Trezor's main incident was the documented research on physical seed extraction from older models, mentioned above. This is a hardware vulnerability, not a software/supply chain issue — and it requires physical device access plus specialized equipment. The Safe 3/5 product line is a direct response.
Both product lines are actively evolving.
Trezor's Safe 3 and Safe 5 represent a genuine architectural shift — not just a refresh. Adding a Secure Element while keeping firmware open source is a meaningful engineering choice. It narrows the physical attack surface that researchers had documented on older models without abandoning the transparency argument.
Ledger has been expanding its software ecosystem (Ledger Live) and adding coins. The Ledger Flex and Ledger Stax devices (2024) introduced touchscreen interfaces and updated form factors. The core SE architecture is unchanged.
The supply chain attack in December 2023 raised questions about how hardware wallet security should be evaluated holistically — hardware integrity is necessary but not sufficient when you're plugging into a browser-based dApp environment.
For Trezor's SE-based devices: independent security research confirming that the physical attack vectors documented on older models are genuinely closed on the Safe 3/5 architecture. Continued open-source firmware audits without critical findings.
For Ledger's architecture: continued absence of SE-level compromises. Supply chain security improvements — reproducible builds, code signing, third-party audits of the Connect Kit and Ledger Live components.
A successful physical seed extraction from a Safe 3 or Safe 5 in published research would meaningfully weaken the case for the new Trezor architecture. A repeat supply chain attack on Ledger's software ecosystem — particularly one compromising the device firmware update mechanism rather than just the connector library — would raise more fundamental questions about the hardware security model's practical boundaries. A cryptographic vulnerability in either device's signing implementation would be in a different category entirely.
Now: Both devices work. The meaningful distinction for active buyers is: SE architecture + proprietary firmware (Ledger) vs SE architecture + open-source firmware (Trezor Safe 3/5). The older Trezor models without SE are a less obvious choice given documented physical vulnerabilities.
Next: Trezor's Safe 3/5 track record will accumulate. If independent researchers find the SE implementation solid under scrutiny, the gap between the two companies' security postures narrows considerably.
Later: The supply chain security question — how do you verify what software your hardware wallet is running, and how do you trust the ecosystem around it — is not fully resolved by either vendor. This is a harder problem than hardware isolation.

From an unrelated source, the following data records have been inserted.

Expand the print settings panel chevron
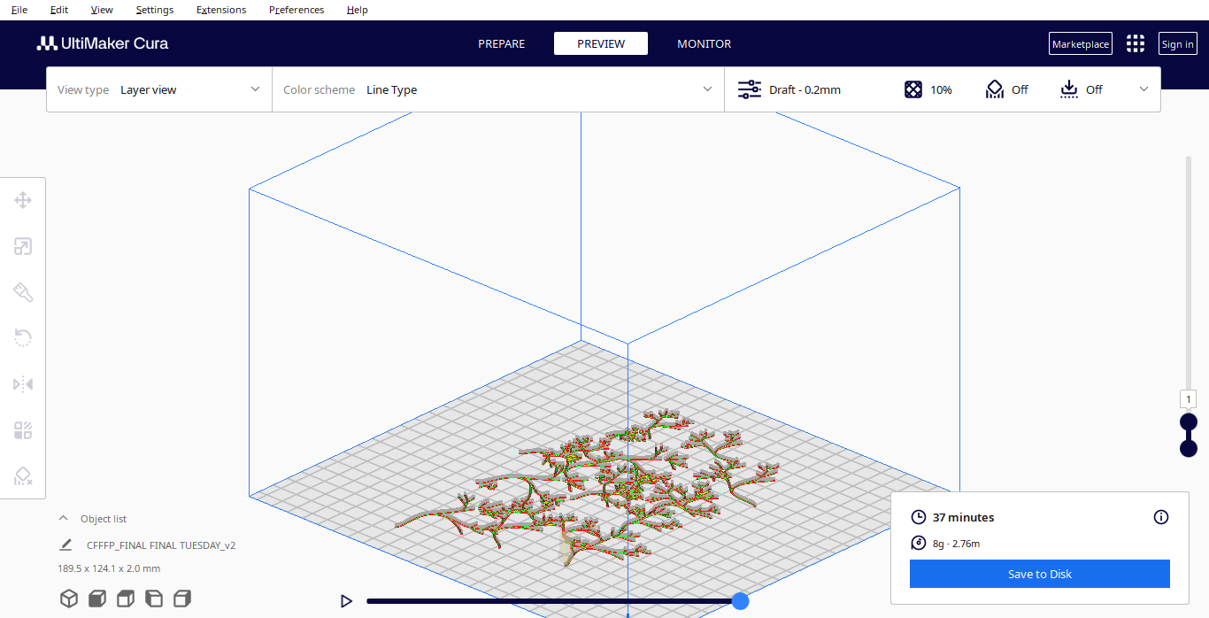Image resolution: width=1209 pixels, height=618 pixels. click(1144, 89)
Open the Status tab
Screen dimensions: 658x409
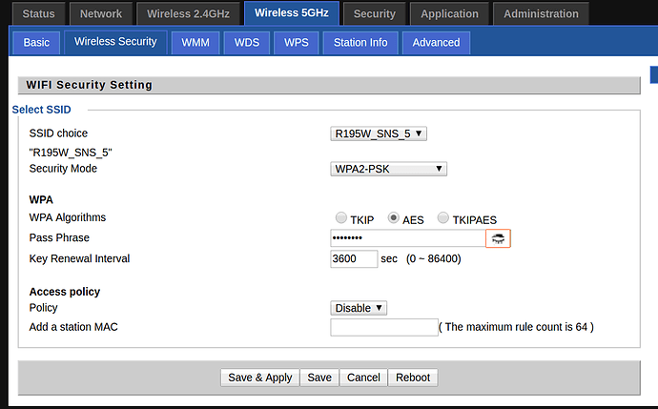click(x=38, y=14)
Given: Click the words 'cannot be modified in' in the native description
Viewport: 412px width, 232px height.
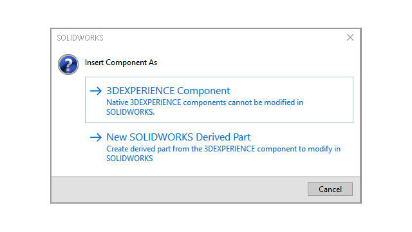Looking at the screenshot, I should (266, 102).
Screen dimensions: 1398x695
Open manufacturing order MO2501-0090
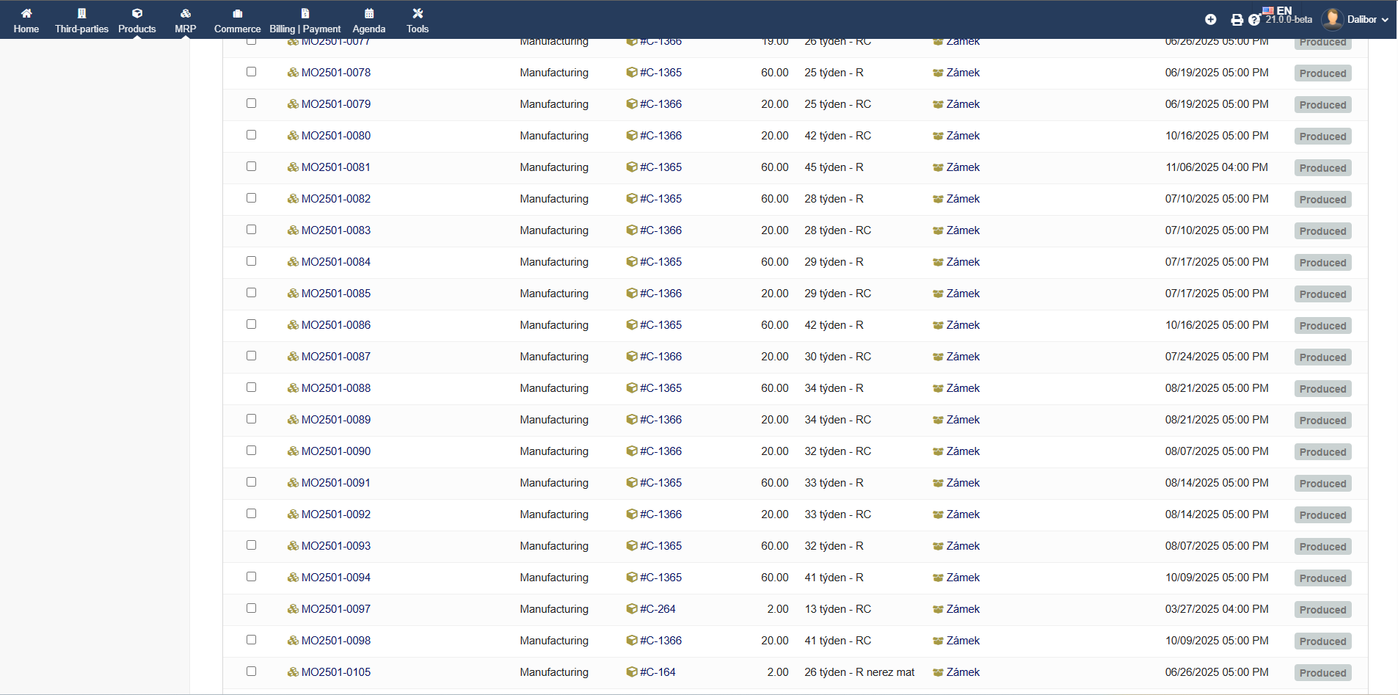[335, 451]

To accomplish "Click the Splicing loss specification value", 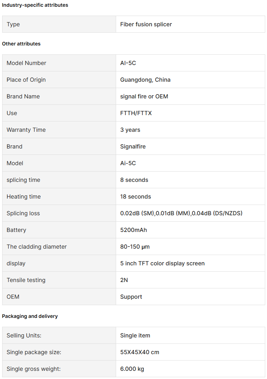I will 181,213.
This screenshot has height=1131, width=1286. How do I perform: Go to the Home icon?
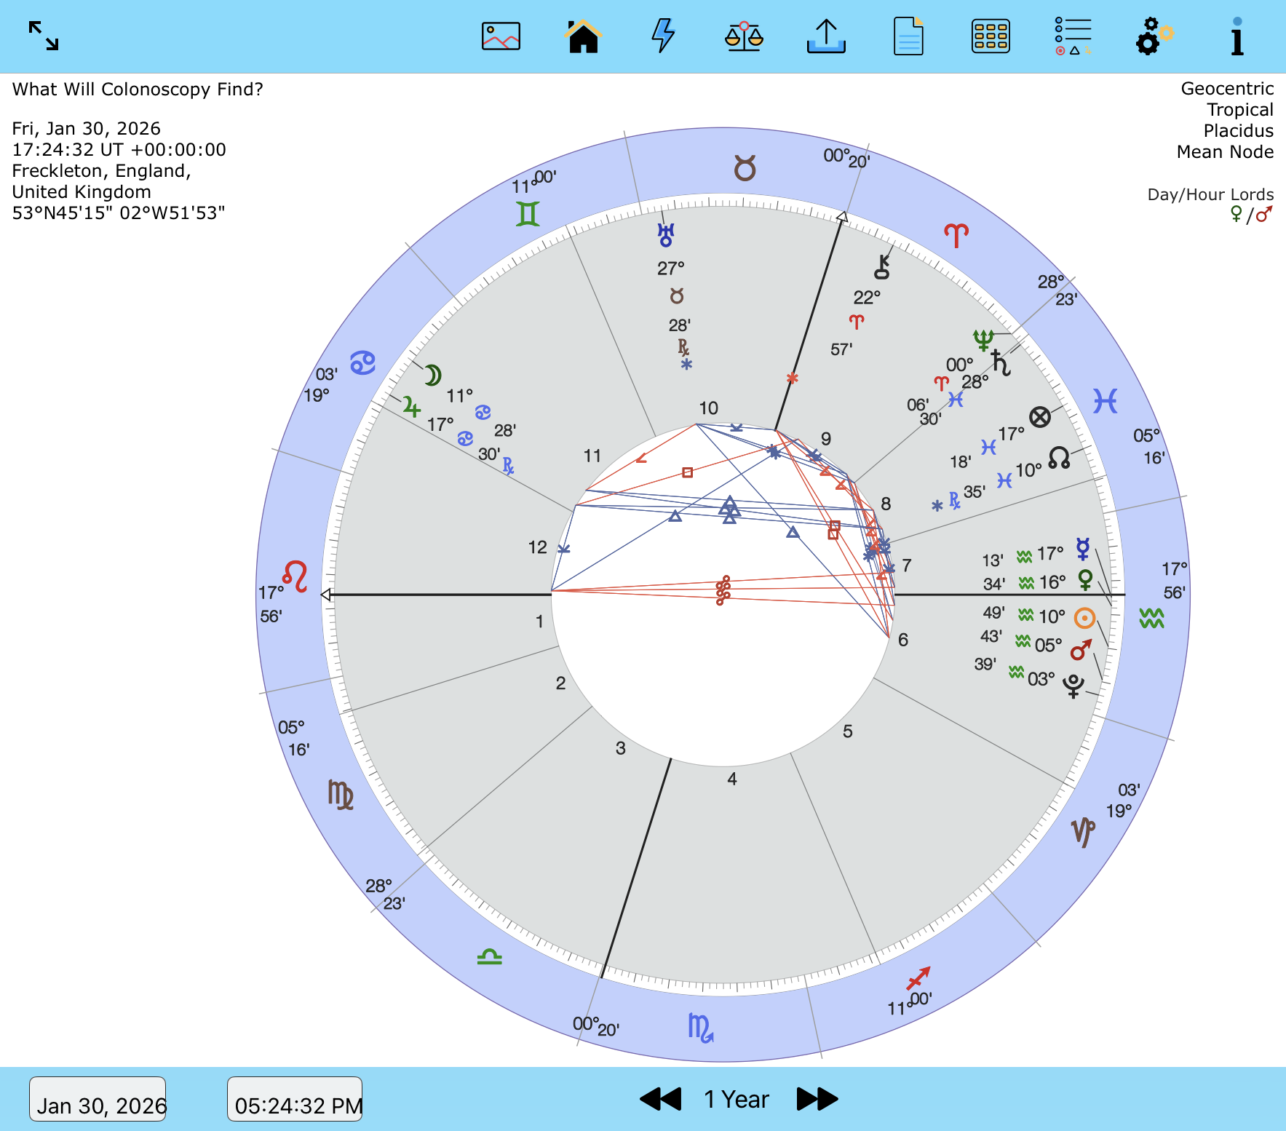click(x=583, y=36)
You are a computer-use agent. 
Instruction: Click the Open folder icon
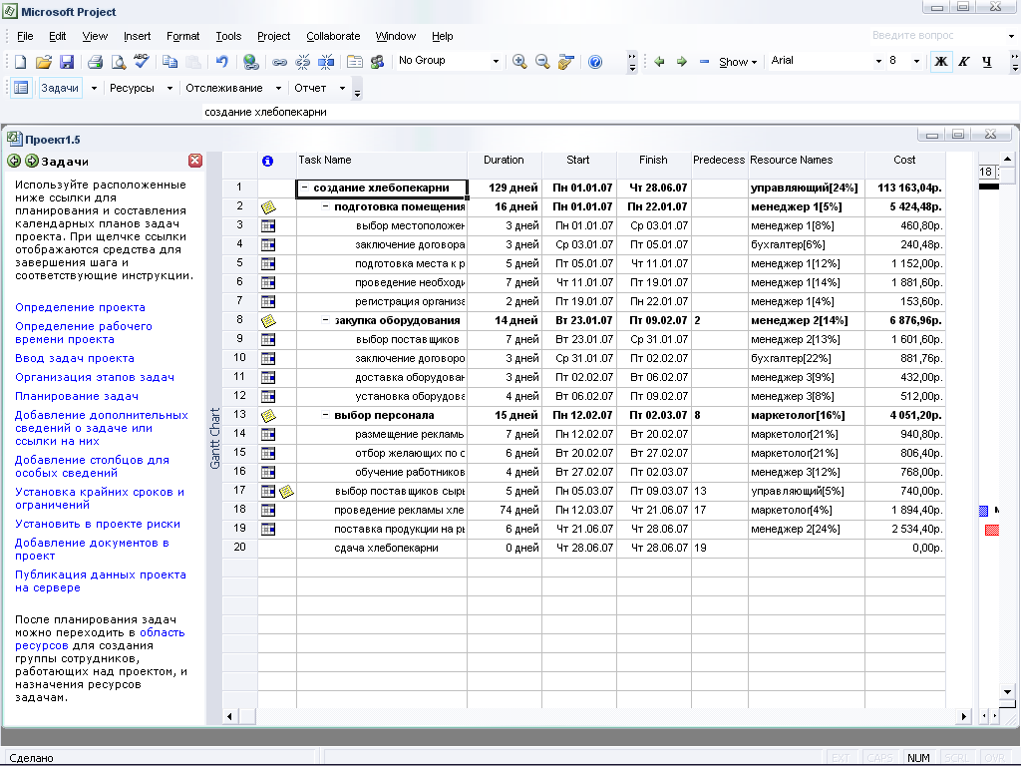coord(44,62)
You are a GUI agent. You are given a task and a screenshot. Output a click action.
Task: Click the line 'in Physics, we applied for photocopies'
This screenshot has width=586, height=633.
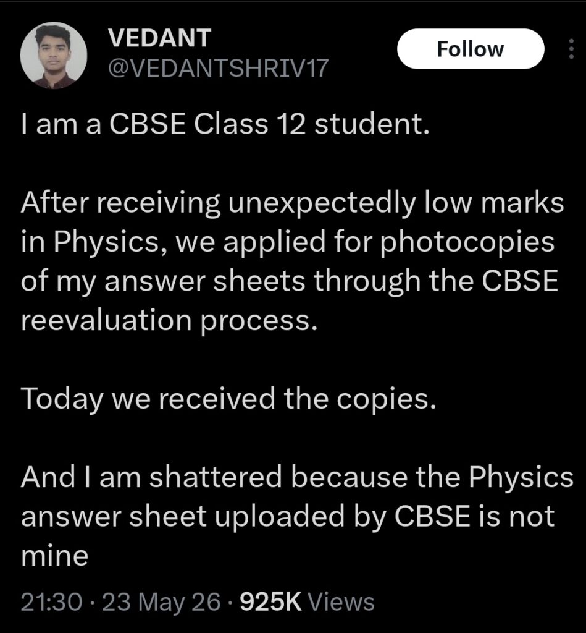tap(288, 242)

This is an explanation of the architectural and historical differences between the two devices. It doesn't account for specific use cases, firmware update policies, coin support completeness, or the particular threat model you're operating under. Neither device is immune to user error — seed phrase storage, phishing resistance, and software hygiene matter as much as the hardware.
Both devices are legitimate cold storage options. The decision between them is a security architecture decision, not a binary question of safe vs unsafe. The tracked variables are the SE implementation on Trezor's newer lineup and Ledger's supply chain security posture — both of which are live questions.